----- Excerpted data -----

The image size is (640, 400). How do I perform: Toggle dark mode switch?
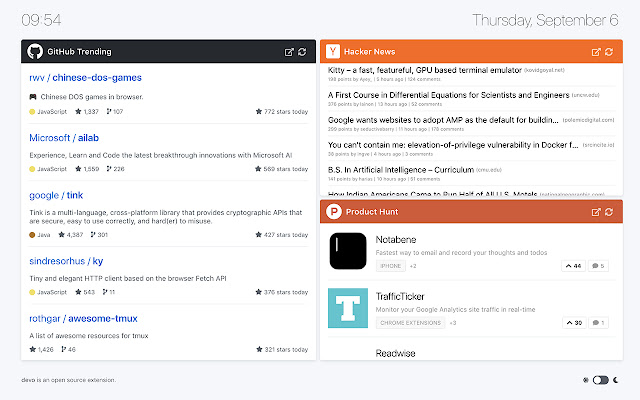[600, 380]
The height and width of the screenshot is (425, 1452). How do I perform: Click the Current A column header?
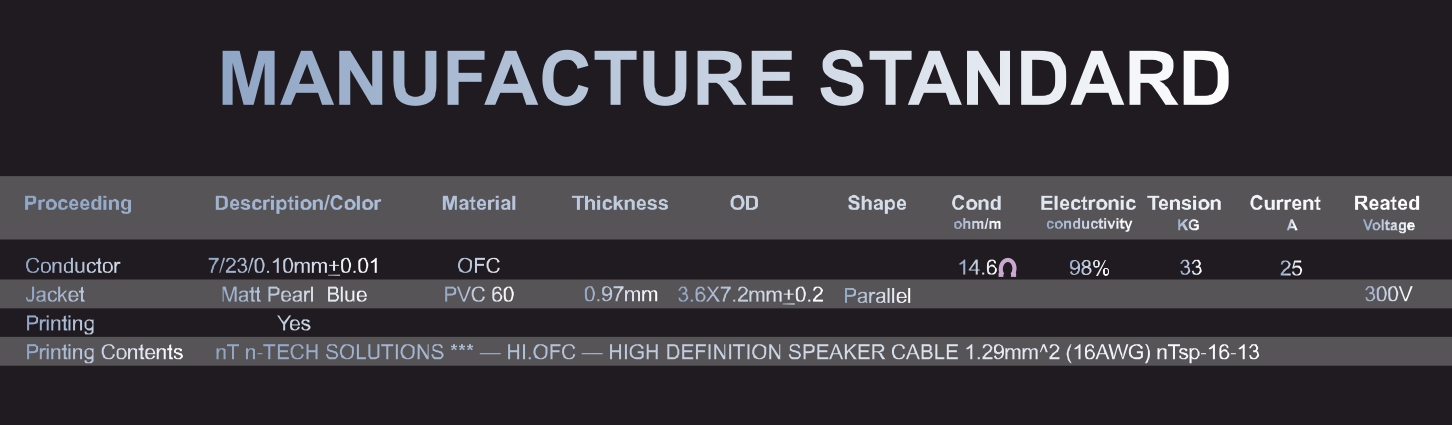[x=1285, y=212]
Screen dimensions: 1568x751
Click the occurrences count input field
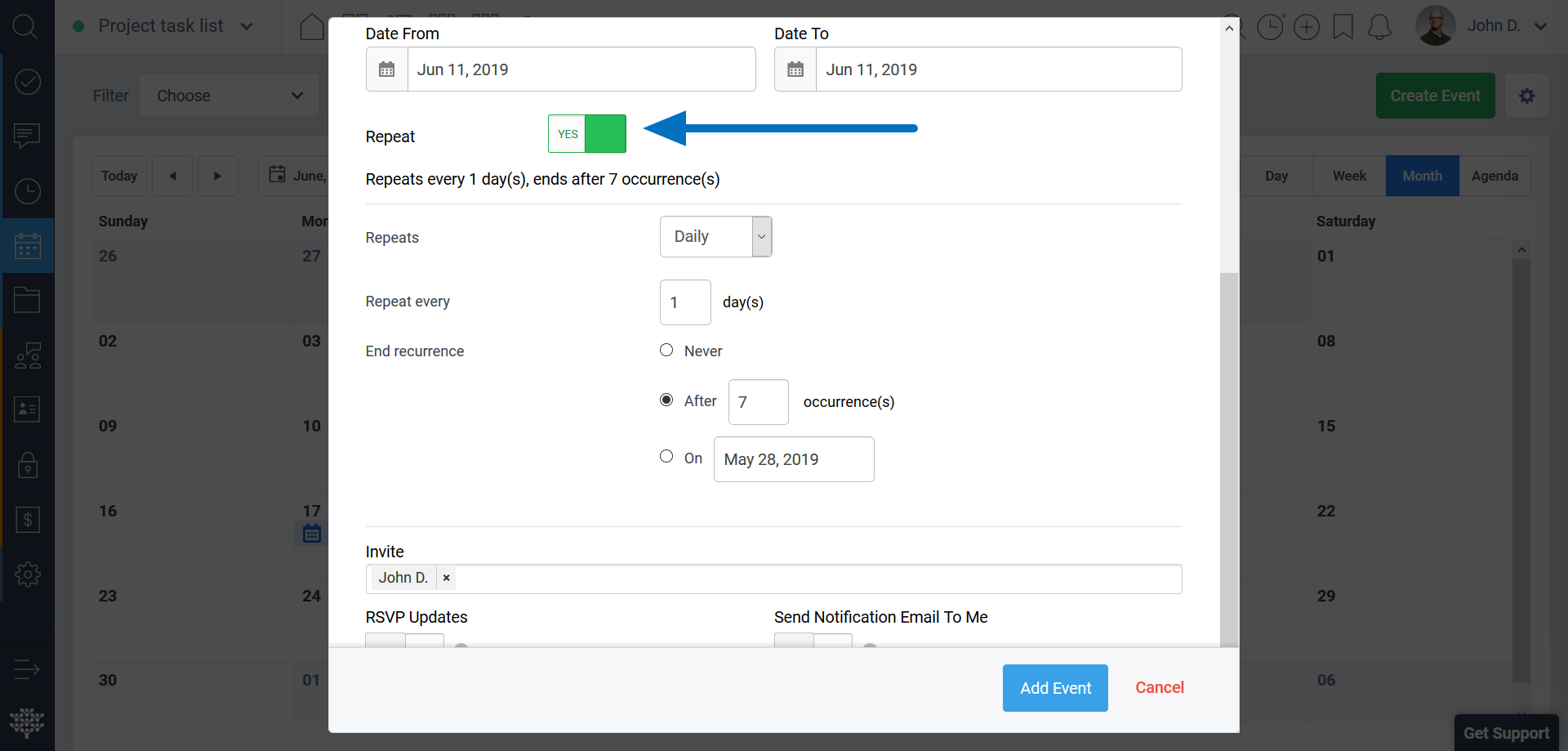pos(758,402)
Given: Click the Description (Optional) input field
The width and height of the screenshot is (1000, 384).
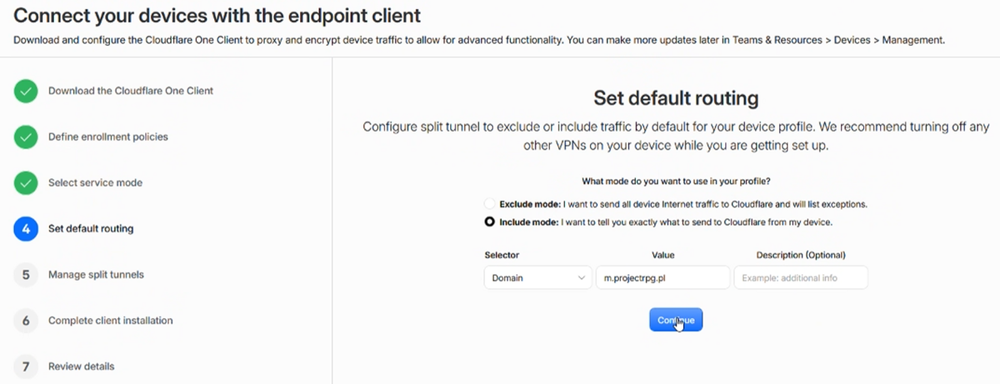Looking at the screenshot, I should point(801,277).
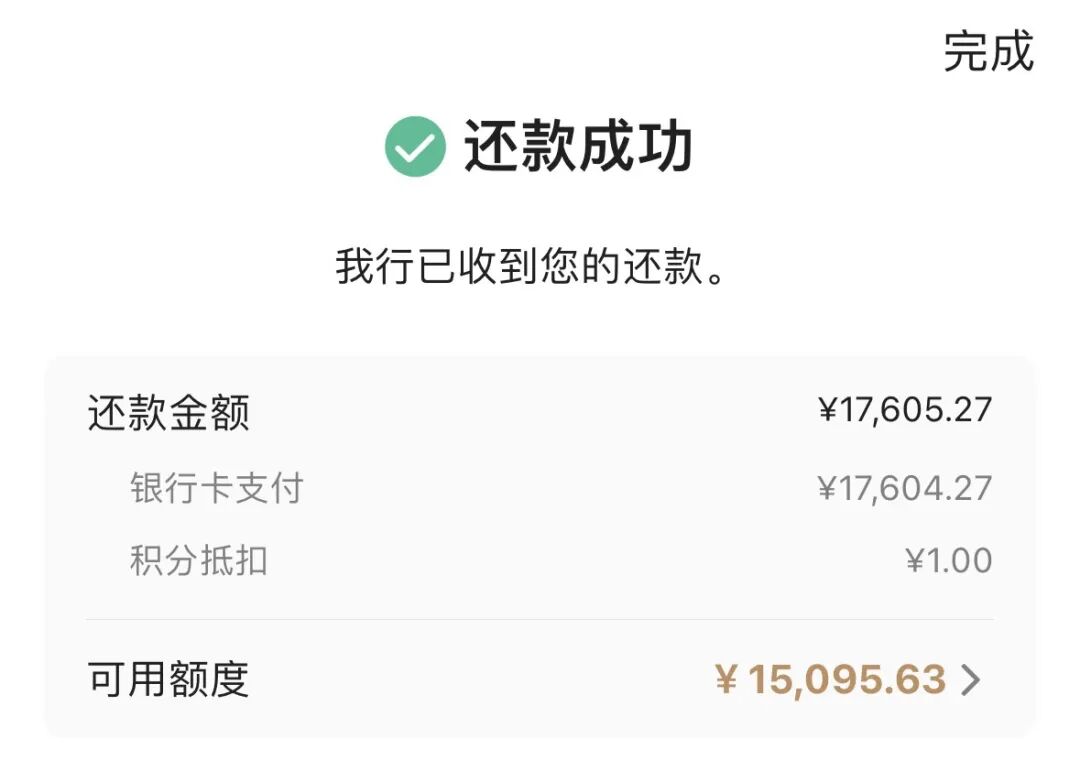1080x782 pixels.
Task: Tap the 完成 button
Action: (987, 51)
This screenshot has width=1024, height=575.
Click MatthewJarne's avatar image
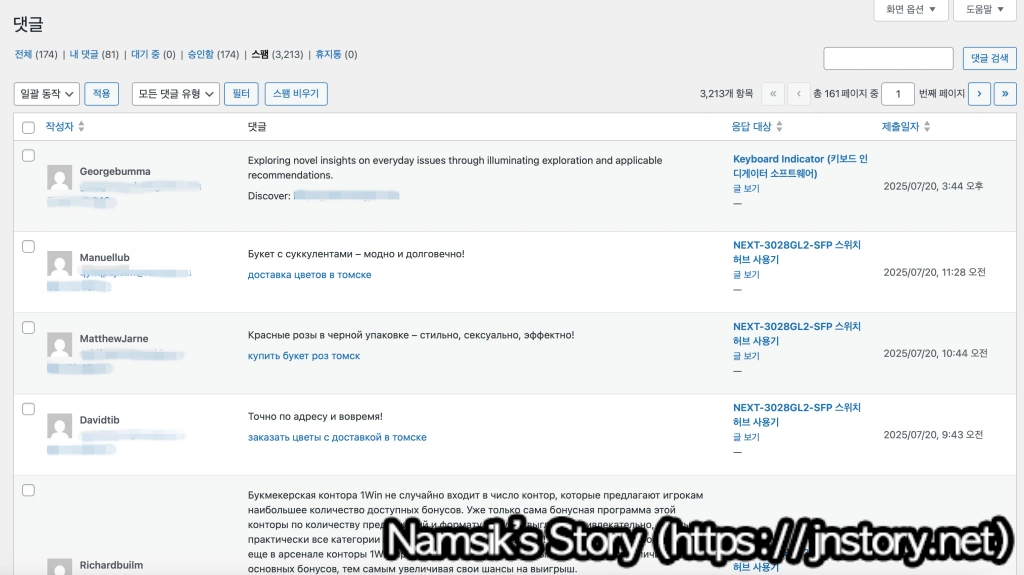pos(59,345)
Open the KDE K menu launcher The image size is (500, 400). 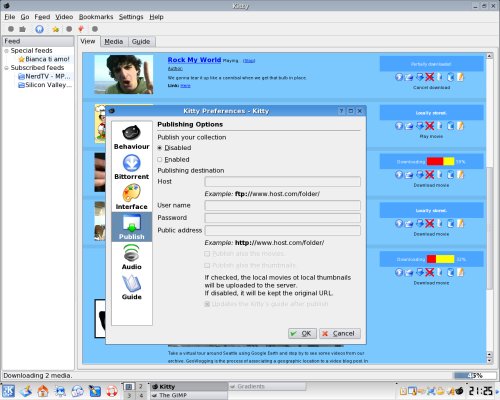8,391
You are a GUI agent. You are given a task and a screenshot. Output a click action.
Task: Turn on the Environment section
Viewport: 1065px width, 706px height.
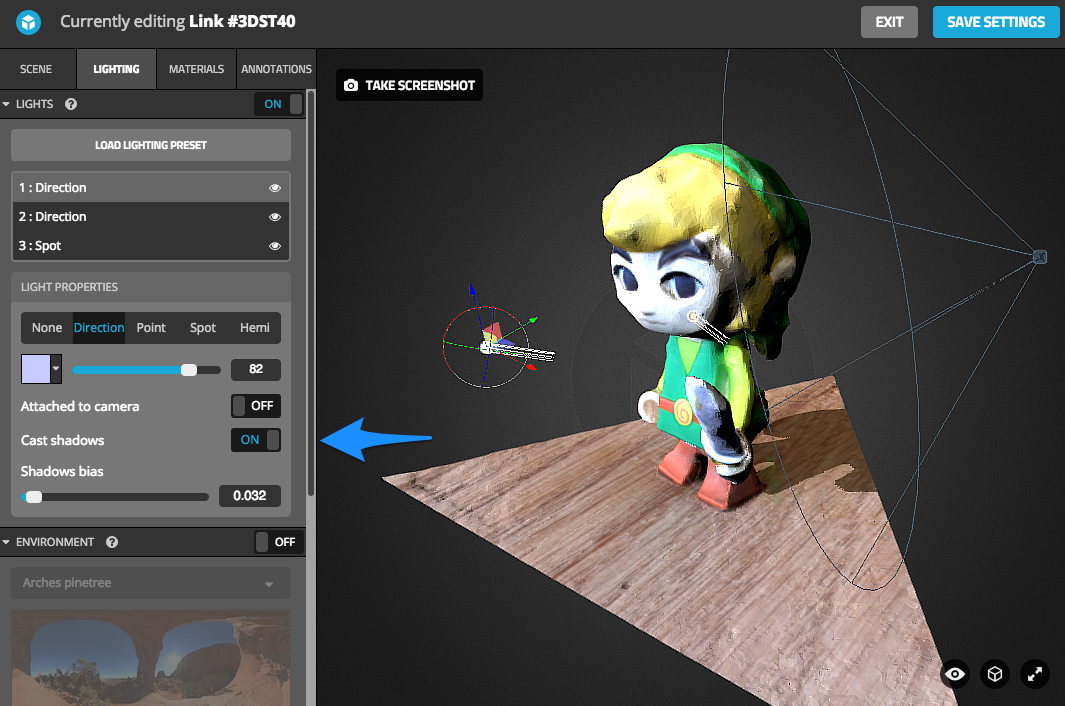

-----

→ **Task to complete**
With the pictures left out, copy exactly the lines from the one containing "Task: Turn on the Environment section" through the final line of the records above, both included.

→ **Expected answer**
Task: Turn on the Environment section
Viewport: 1065px width, 706px height.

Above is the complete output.